1.日本銀行は、15日、政策委員会・金融政策決定会合において、次回金融政策決定
会合までの金融市場調節方針を、以下のとおりとすることを決定した。
無担保コールレート(オーバーナイト物)を、0.1%前後で推移するよう促す。
2.わが国の景気は、海外経済の改善を起点として、緩やかに回復しつつある。すな
わち、新興国経済の高成長や世界的な情報関連財需要の拡大などを背景に、輸出や
生産は増加を続けている。企業収益や企業の業況感は引き続き改善しており、設備
投資は持ち直しに転じつつある。雇用・所得環境は引き続き厳しい状況にあるもの
の、その程度は幾分和らいでいる。そうしたもとで、個人消費は持ち直し基調を続
けている。公共投資は減少している。この間、金融環境をみると、緩和方向の動き
が続いている。物価面では、消費者物価(除く生鮮食品)の前年比は、経済全体の
需給が緩和状態にあるもとで下落しているが、基調的にみると下落幅は縮小を続け
ている。
3.先行きの中心的な見通しとしては、わが国経済は、回復傾向を辿るとみられる。
物価面では、中長期的な予想物価上昇率が安定的に推移するとの想定のもと、マク
ロ的な需給バランスが徐々に改善することなどから、消費者物価(除く生鮮食品)
の前年比は、下落幅が縮小していくと考えられる。
4.4月の「展望レポート」で示した見通しと比べると、成長率は、新興国の一段の
高成長などを背景に2010 年度は上振れるが、2011 年度については概ね見通しに沿っ
て推移すると予想される。物価については、国内企業物価・消費者物価(除く生鮮
食品)とも、概ね見通しに沿って推移するものと予想される。
要すれば、2010年度の実質GDP成長率見通しを4月の+1.8%から+2.6%に引き上げた。2011年度については、4月の見通しの2.0%から1.9%にやや下方修正している。

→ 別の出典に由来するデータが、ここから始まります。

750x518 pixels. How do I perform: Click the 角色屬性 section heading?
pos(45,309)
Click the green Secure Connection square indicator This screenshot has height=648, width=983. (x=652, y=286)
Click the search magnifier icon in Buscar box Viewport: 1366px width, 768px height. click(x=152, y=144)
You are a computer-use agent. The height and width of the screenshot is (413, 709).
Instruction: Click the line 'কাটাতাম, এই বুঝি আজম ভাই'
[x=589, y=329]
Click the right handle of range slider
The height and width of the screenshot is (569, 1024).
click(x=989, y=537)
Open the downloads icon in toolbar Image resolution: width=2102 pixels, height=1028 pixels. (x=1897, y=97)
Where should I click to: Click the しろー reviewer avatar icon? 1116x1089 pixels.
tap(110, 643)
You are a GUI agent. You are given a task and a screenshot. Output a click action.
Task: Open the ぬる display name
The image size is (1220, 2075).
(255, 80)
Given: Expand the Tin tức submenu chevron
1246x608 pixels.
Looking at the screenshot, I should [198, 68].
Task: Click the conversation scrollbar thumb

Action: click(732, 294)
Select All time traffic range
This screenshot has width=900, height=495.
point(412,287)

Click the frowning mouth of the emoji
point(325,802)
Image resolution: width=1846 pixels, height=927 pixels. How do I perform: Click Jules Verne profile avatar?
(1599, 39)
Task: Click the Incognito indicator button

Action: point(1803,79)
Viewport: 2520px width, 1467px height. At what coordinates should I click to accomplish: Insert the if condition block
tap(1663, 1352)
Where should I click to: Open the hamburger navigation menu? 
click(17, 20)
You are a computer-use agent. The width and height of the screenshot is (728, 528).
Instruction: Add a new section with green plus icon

5.リスク要因をみると、景気については、新興国・資源国の経済の更なる強まりな
ど上振れ要因がある。一方で、国際金融面での動きなど下振れリスクもある。この
2点、一部欧州諸国における財政・金融状況を巡る動きが、国際金融や世界経済に与
える影響に注意する必要がある。物価面では、新興国・資源国の高成長を背景とし
た資源価格の上昇によって、わが国の物価が上振れる可能性がある一方、中長期的
な予想物価上昇率の低下などにより、物価上昇率が下振れるリスクもある。
6.日本銀行は、日本経済がデフレから脱却し、物価安定のもとでの持続的成長経路
に復帰することがきわめて重要な課題であると認識している。そのために、中央銀
行としての貢献を粘り強く続けていく方針である。金融政策運営に当たっては、き
わめて緩和的な金融環境を維持していく考えである。